Records from a collection
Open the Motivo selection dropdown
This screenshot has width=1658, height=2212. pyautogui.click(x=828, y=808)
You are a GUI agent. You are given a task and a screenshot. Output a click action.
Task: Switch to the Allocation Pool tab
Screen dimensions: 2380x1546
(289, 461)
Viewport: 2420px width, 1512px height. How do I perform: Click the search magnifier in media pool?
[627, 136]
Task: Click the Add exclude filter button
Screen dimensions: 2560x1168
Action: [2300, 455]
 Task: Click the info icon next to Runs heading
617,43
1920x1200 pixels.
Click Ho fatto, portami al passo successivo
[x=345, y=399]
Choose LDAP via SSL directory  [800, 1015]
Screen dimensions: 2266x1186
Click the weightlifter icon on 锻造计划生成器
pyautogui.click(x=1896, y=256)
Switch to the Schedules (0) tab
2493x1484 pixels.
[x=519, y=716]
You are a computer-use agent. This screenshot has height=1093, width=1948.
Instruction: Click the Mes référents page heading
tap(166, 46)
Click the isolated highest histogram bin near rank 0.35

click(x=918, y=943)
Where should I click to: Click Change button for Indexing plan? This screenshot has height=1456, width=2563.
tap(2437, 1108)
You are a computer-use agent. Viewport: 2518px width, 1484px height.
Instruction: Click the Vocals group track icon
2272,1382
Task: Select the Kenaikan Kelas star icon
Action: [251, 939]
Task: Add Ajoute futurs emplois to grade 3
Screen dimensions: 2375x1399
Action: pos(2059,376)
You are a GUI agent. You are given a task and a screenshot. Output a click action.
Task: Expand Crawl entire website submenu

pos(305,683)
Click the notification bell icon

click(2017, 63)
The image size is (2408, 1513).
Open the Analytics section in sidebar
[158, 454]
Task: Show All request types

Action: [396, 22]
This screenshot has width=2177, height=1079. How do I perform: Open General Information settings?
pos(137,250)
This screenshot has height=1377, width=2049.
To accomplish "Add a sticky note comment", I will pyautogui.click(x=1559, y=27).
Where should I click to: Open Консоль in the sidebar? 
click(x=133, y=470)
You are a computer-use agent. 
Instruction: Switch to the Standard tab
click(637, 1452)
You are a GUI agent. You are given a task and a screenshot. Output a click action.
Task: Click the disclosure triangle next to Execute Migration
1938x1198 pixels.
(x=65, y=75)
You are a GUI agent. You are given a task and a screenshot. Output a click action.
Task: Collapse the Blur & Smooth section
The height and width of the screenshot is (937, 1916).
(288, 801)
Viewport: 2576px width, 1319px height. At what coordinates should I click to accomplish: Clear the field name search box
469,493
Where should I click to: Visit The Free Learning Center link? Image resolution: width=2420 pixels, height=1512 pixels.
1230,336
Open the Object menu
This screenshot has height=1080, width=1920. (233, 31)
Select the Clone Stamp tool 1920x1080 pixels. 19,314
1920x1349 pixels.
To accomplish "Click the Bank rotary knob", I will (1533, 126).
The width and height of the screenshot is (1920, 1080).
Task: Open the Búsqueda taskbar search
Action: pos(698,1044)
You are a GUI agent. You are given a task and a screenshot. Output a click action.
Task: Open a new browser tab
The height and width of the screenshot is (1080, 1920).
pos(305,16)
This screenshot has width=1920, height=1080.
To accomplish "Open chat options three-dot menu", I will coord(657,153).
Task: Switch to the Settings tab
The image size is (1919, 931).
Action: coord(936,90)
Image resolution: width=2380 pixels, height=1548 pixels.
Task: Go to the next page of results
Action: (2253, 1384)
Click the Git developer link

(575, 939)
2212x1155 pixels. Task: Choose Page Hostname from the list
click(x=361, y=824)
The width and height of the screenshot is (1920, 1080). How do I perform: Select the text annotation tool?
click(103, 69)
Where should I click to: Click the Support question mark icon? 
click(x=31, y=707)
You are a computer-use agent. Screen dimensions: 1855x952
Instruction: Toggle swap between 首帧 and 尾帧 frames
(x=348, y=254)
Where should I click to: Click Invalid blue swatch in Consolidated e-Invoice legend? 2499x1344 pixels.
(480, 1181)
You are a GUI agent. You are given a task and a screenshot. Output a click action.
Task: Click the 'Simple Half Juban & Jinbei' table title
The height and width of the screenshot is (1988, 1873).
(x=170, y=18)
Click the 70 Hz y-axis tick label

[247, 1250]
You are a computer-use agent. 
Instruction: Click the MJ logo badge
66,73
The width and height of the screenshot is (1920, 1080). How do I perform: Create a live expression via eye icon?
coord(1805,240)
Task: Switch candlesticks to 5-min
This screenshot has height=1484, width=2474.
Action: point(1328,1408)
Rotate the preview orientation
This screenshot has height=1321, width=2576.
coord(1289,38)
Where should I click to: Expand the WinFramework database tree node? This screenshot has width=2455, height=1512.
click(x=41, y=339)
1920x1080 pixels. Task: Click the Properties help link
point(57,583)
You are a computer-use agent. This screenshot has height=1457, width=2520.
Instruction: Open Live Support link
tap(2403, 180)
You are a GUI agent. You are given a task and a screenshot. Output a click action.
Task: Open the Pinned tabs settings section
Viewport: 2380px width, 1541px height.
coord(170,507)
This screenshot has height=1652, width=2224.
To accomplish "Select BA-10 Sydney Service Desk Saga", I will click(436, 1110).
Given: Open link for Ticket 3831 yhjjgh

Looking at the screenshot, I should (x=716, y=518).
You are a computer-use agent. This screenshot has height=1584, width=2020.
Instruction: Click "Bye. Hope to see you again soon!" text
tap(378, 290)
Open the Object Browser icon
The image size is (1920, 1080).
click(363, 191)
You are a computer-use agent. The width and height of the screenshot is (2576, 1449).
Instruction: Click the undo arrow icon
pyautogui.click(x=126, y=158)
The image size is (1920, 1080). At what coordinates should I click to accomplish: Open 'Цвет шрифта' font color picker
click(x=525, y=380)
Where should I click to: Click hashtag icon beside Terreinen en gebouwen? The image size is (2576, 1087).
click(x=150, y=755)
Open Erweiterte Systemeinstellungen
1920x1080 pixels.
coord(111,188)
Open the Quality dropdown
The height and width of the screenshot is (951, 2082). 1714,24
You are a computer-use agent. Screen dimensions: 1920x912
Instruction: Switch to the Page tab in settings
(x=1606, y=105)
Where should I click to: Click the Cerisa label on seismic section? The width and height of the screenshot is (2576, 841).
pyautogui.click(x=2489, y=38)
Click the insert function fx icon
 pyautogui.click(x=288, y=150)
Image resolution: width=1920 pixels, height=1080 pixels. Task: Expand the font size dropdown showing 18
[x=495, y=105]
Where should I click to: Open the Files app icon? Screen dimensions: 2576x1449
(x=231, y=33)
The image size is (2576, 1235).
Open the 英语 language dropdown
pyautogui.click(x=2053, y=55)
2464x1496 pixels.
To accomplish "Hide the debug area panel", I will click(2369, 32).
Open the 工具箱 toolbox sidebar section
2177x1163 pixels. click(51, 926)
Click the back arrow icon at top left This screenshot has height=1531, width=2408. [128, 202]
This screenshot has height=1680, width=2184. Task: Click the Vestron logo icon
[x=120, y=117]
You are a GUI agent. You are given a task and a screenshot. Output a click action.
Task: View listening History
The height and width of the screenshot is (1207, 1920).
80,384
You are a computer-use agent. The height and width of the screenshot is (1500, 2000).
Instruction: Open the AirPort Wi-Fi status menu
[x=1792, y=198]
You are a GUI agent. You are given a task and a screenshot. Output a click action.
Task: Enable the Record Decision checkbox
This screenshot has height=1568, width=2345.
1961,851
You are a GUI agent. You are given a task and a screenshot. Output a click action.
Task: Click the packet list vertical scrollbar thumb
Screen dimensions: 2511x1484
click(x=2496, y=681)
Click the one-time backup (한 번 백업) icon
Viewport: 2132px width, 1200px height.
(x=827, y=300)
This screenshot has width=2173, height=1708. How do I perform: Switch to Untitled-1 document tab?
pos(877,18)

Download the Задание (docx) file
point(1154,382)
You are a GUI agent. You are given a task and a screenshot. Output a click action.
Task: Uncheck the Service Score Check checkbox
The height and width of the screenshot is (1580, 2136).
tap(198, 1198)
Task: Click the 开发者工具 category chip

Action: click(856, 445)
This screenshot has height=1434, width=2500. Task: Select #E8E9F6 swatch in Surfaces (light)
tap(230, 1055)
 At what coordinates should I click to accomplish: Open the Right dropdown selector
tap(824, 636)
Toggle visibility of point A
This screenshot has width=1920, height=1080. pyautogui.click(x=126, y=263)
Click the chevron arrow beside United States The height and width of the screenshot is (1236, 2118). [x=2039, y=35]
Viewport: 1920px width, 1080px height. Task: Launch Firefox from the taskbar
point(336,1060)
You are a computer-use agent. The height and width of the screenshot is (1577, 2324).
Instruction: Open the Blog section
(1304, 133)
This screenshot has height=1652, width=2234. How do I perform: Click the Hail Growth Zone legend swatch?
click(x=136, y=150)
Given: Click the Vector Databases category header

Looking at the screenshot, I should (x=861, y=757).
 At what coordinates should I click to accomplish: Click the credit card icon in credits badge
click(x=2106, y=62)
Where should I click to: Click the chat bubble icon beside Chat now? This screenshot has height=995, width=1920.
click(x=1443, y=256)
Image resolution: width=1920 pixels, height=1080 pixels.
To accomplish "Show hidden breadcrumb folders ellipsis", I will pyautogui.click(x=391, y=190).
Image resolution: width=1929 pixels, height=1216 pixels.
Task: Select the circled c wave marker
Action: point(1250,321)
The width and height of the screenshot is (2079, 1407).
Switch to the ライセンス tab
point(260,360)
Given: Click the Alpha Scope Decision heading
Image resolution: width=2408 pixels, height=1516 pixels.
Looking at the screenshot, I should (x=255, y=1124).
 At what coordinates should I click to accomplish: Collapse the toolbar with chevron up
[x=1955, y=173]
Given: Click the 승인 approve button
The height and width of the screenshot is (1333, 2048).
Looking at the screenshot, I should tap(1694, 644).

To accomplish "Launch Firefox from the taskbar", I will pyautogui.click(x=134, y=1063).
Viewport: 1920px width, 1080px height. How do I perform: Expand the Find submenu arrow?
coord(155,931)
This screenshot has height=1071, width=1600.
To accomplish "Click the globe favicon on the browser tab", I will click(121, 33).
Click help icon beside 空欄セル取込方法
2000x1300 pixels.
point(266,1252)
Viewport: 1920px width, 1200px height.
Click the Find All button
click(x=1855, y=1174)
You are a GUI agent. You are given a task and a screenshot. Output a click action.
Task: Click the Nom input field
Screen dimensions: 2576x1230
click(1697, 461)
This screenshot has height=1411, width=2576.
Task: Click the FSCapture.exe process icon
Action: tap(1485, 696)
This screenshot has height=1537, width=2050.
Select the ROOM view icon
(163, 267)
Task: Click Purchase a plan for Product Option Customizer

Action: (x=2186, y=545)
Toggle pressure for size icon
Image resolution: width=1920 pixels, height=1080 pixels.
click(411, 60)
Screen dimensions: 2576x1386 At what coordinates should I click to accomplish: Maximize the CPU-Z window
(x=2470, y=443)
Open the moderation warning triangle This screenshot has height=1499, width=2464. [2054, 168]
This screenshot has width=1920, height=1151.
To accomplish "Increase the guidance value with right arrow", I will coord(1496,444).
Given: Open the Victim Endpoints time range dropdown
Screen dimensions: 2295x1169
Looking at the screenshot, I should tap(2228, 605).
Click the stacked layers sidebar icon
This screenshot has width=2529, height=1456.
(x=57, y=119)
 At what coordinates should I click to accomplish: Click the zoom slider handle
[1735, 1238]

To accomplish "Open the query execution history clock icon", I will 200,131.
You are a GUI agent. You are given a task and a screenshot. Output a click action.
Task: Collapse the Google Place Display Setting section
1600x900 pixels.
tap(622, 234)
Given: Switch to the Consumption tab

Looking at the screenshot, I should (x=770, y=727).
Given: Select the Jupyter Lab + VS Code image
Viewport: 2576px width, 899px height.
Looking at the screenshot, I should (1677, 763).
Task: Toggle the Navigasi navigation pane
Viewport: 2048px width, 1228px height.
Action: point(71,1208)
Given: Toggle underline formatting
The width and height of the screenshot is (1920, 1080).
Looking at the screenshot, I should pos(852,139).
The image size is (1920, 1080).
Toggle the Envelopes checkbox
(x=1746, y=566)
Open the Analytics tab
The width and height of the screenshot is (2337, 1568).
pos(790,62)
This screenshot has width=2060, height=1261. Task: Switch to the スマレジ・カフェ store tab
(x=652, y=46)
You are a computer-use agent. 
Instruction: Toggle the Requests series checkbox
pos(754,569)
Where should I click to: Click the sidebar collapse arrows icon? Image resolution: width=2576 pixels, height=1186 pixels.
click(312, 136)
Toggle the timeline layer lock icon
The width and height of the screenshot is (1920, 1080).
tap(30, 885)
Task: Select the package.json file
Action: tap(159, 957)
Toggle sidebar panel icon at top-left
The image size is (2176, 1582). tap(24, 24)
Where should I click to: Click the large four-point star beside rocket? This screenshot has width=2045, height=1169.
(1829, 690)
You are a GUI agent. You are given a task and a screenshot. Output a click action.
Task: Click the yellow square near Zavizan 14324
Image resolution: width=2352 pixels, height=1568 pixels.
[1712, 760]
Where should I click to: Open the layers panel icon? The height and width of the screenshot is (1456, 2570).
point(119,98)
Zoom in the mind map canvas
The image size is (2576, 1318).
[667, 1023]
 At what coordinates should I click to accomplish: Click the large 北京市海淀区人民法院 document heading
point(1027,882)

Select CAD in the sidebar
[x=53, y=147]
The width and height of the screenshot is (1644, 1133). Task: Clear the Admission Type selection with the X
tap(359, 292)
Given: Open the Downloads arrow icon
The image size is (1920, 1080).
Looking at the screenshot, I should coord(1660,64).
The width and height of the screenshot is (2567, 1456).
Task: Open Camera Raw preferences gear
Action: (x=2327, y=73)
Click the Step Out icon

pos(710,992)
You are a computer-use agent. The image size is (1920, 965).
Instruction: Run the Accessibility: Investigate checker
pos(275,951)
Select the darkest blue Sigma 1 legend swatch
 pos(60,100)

_Task description_. Some lines in the data above may hold the word "Decision". Say how many, with no other words.

_Solution for this task_. 2